È corretto e scientificamente attendibile il procedere per induzione? È veramente scientifico il
presupposto “da molti casi particolari al generale”?. La domanda di fondo che Popper evidenzia
in realtà è il “come” si muove chi fa uso di questo procedimento. Ed è, a mio avviso,
l’attenzione al “come” si passa da una pluralità di casi osservati alla costruzione di una teoria
previsionale dei fenomeni naturali che consente a Popper di concludere che nessuna
osservazione è possibile senza essere guidata da un “che cosa” osservare e da un “come
procedere” nell’osservazione. Nessuna osservazione può essere condotta senza che sia stata
posta antecedentemente una regola dal soggetto che quindi la dirige. Per questa via Popper
arriva alla conclusione che “le teorie scientifiche, quindi, non erano sintesi di osservazioni,
bensì invenzioni, congetture audacemente avanzate per prova, da eliminarsi se contrastanti
con le osservazioni”(2003,pag.83). Le osservazioni “vengono intraprese con precisa intenzione
di controllare una teoria, ottenendo possibilmente una confutazione decisiva” (2003,pag.83).
Queste proposizioni hanno, allora, un unico significato; ritornando al “come” si passa alla
costruzione di una teoria previsionale e perciò scientifica, occorre concludere che la costruzione
è possibile solo perché si procede attraverso la logica delle “osservazioni sotto ipotesi” e le
ipotesi sono le invenzioni, le immaginazioni, le congetture, le risposte che uno scienziato
fornisce a un problema di conoscenza che lo ha stimolato. Le ipotesi, attraverso il
procedimento scientifico saranno sottoposte a rigoroso controllo e sono il controllo e la
confutabilità non le osservazioni induttive che forniscono la linea di demarcazione tra scienza e
pseudoscienza.
La scienza inizia da osservazioni oggettive o da problemi? Popper risponde: “la credenza che
possiamo partire da delle osservazioni, senza niente di simile ad una teoria, è davvero
assurda”(2003, pag.83); e poi aggiunge: “è chiaro che il precetto<<osservate!>> è assurdo”

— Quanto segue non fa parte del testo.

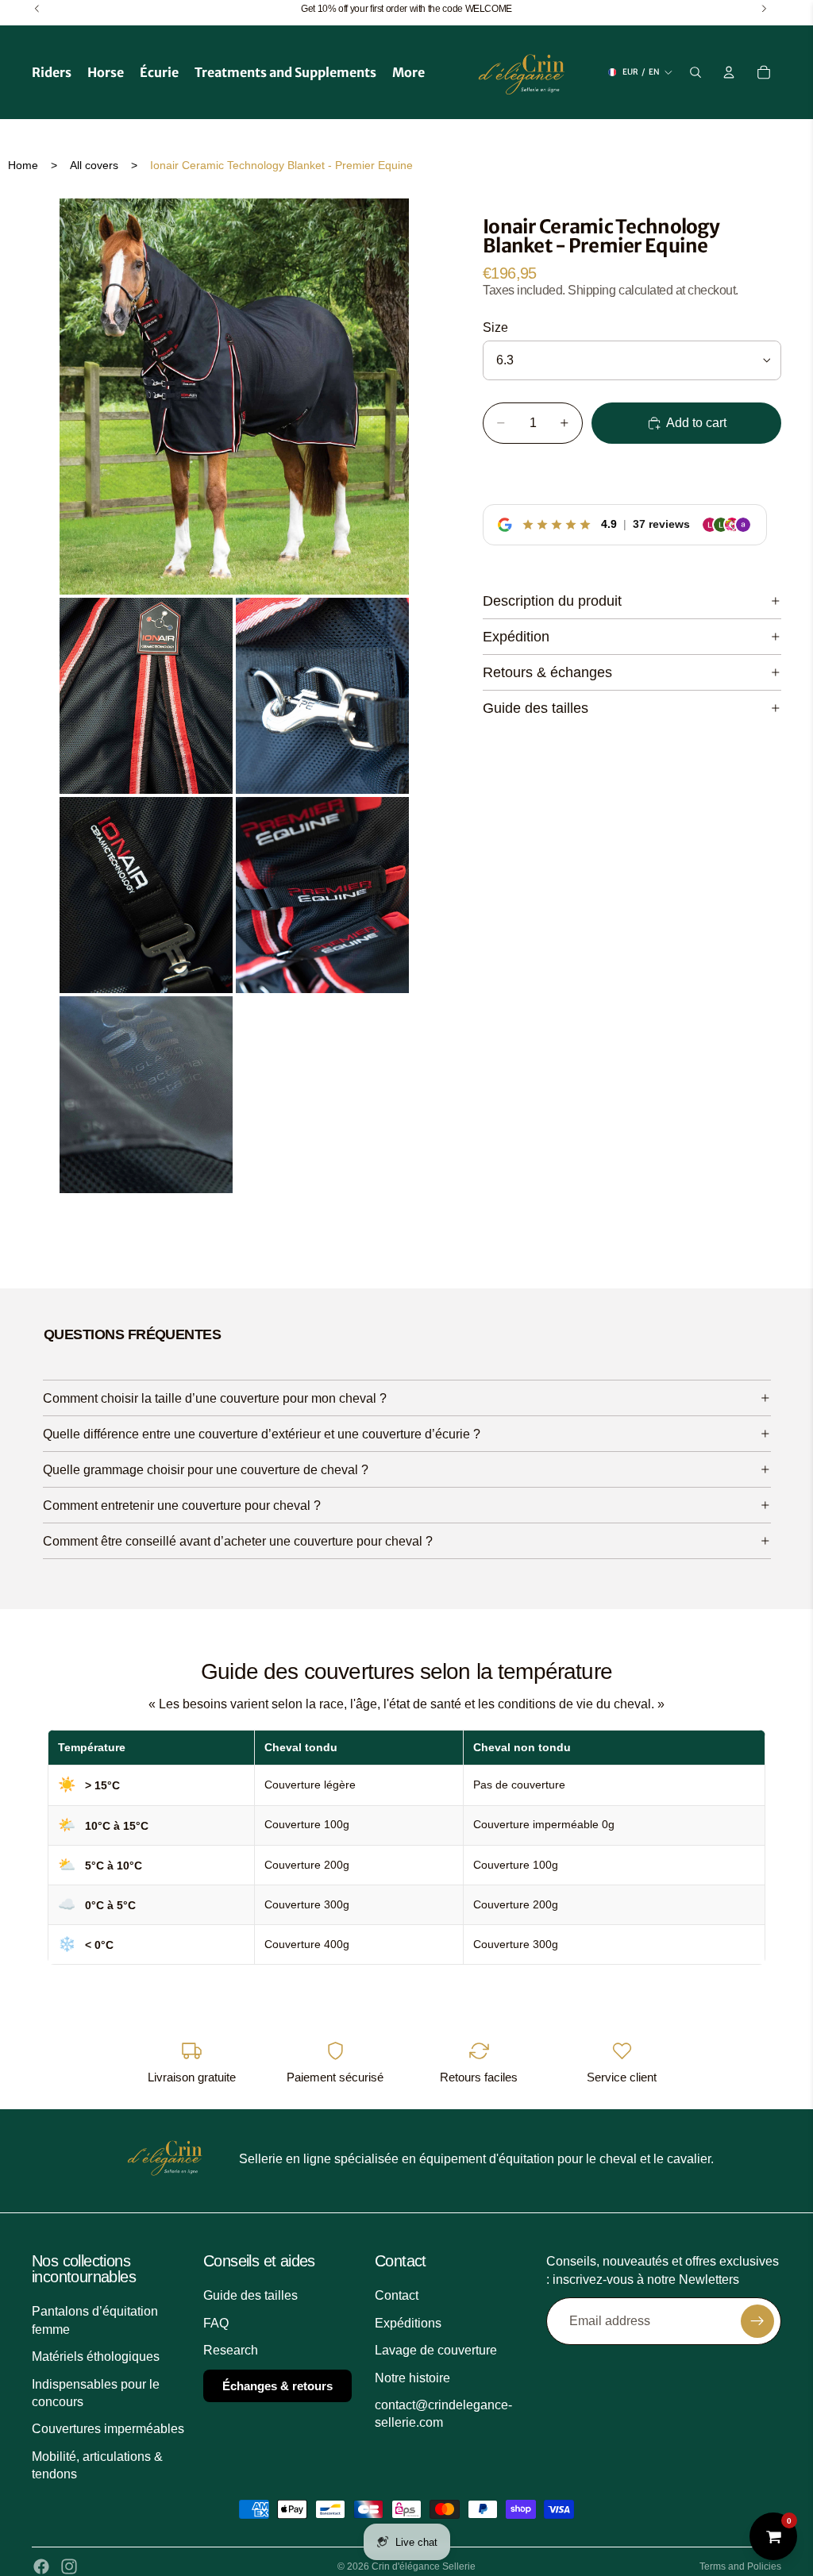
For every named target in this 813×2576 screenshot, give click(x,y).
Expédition (516, 637)
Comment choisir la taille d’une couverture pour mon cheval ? (215, 1398)
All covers (94, 165)
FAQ (216, 2322)
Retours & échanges (547, 672)
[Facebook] (41, 2566)
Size (495, 327)
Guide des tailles (535, 708)
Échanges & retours (277, 2385)
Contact (396, 2295)
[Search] (695, 72)
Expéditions (408, 2322)
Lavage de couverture (436, 2350)
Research (230, 2350)
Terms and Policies (740, 2566)
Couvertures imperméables (108, 2428)
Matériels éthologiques (96, 2356)
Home (23, 165)
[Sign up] (757, 2321)
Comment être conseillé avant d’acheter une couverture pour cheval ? (238, 1541)
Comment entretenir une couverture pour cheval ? (182, 1505)
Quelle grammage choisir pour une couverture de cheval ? (205, 1470)
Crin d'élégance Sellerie (424, 2566)
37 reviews (661, 524)
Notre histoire (412, 2377)
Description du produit (552, 601)
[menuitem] (408, 72)
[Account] (728, 72)
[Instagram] (69, 2566)
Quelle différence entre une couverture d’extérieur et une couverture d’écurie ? (261, 1434)
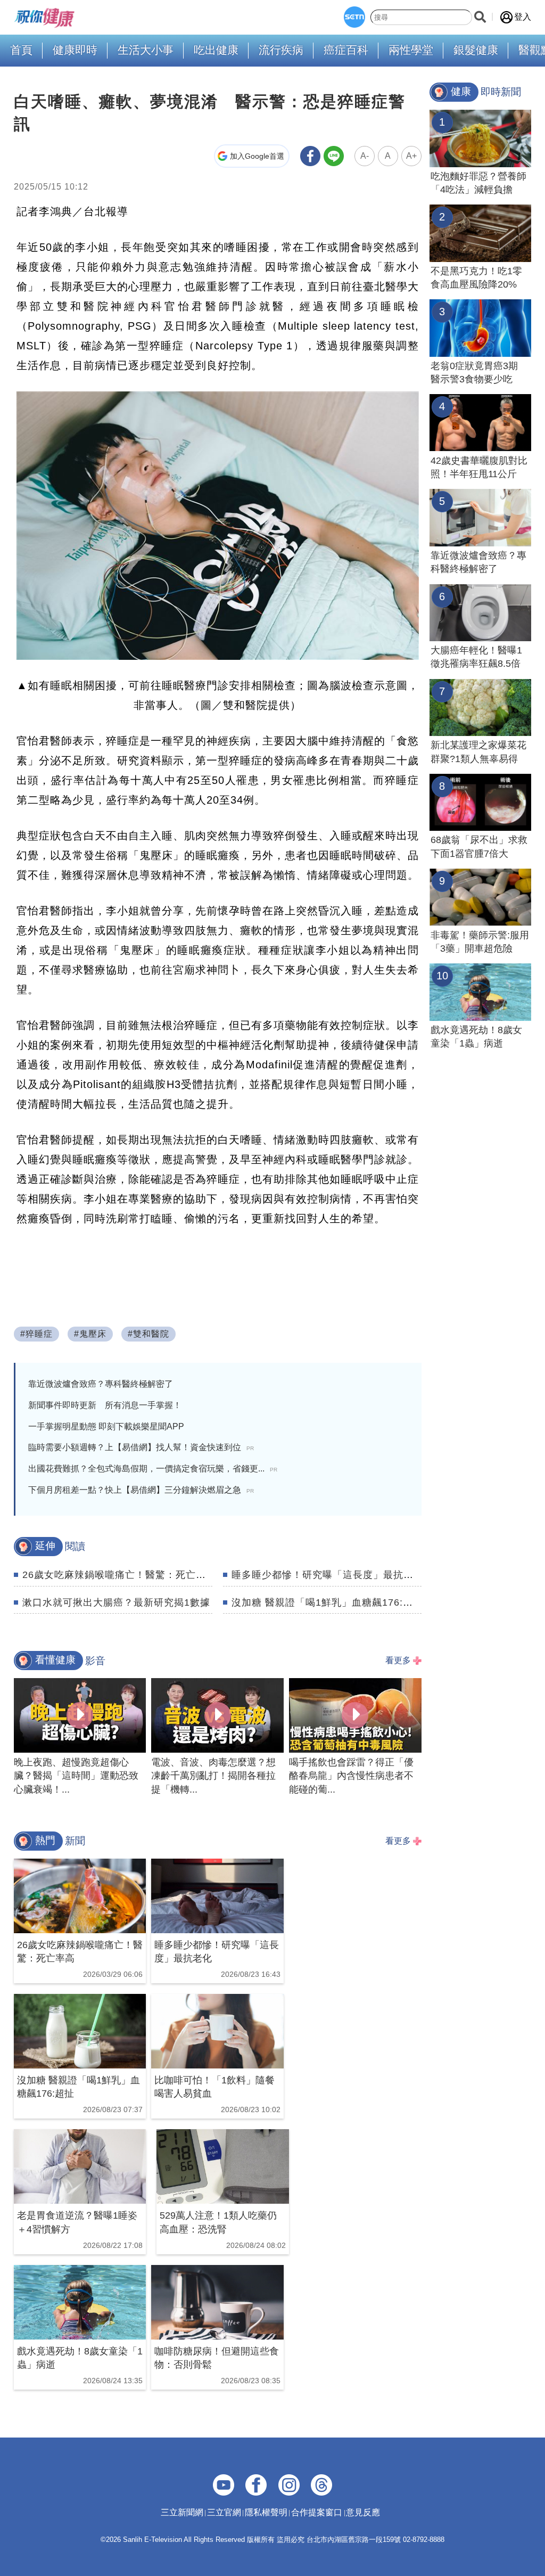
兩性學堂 (411, 50)
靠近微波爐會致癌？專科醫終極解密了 (100, 1383)
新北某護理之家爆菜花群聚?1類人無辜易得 (478, 752)
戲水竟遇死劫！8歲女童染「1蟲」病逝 (476, 1037)
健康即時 (75, 50)
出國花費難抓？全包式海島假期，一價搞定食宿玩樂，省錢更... (152, 1468)
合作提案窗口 (316, 2512)
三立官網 (224, 2512)
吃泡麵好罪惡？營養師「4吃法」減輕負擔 (478, 183)
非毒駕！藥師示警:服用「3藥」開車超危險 (480, 942)
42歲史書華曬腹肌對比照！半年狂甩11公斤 (479, 467)
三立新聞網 (182, 2512)
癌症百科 (346, 50)
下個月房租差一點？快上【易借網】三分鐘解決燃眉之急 (141, 1489)
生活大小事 (146, 50)
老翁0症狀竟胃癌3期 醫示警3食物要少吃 (479, 373)
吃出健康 (216, 50)
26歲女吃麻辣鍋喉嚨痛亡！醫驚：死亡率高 (119, 1574)
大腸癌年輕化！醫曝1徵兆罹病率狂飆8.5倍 (476, 657)
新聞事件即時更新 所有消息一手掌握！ (104, 1405)
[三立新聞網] (354, 17)
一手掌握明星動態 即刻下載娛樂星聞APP (106, 1426)
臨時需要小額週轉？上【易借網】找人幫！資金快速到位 (141, 1447)
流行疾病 (281, 50)
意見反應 (363, 2512)
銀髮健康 (475, 50)
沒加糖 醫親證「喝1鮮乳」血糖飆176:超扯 (327, 1602)
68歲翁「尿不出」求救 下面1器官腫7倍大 (481, 846)
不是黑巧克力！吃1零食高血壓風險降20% (476, 278)
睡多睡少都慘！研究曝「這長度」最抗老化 (328, 1574)
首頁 (21, 50)
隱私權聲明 (266, 2512)
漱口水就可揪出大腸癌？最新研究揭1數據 (116, 1602)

(2003, pag.84); ed ancora: “L’osservazione è sempre selettiva. Essa ha bisogno di un oggetto
ben determinato, di uno scopo preciso, di un punto di vista, di un problema. E la decisione che
ne segue presuppone un linguaggio descrittivo, con termini che designano proprietà” (2003,
pag.84). Con queste frasi Popper rende ragione delle sue concezioni relative al procedere della
conoscenza scientifica che muove da problemi e non da osservazioni oggettive e che di fronte a
problemi di conoscenza subentrano due atteggiamenti principali del soggetto, in primo luogo,
dotarsi di strategie che possono condurre alla soluzione del problema ed esse risiedono
nell’invenzione, nelle congetture, nelle procedure di confutabilità delle congetture stesse; in
secondo luogo dotarsi di strategie comunicative. Le prime strategie sono fortemente dipendenti
dai bisogni(nel caso degli animali) e dai punti di vista(nel caso degli uomini), “dal particolare
problema, dalle congetture, dalle teorie che egli accetta come presupposti” (2003, pag.85). Ma
allora, nella scienza nasce prima il problema o prima l’ipotesi? Nasce, dice Popper, “un
precedente tipo di ipotesi….che suscitavano il bisogno di una spiegazione e davano così origine
all’invenzione di un’ipotesi…..perchè non potevano essere spiegate all’interno della vecchia
struttura teorica, del vecchio orizzonte di aspettazioni” (2003, pag.85).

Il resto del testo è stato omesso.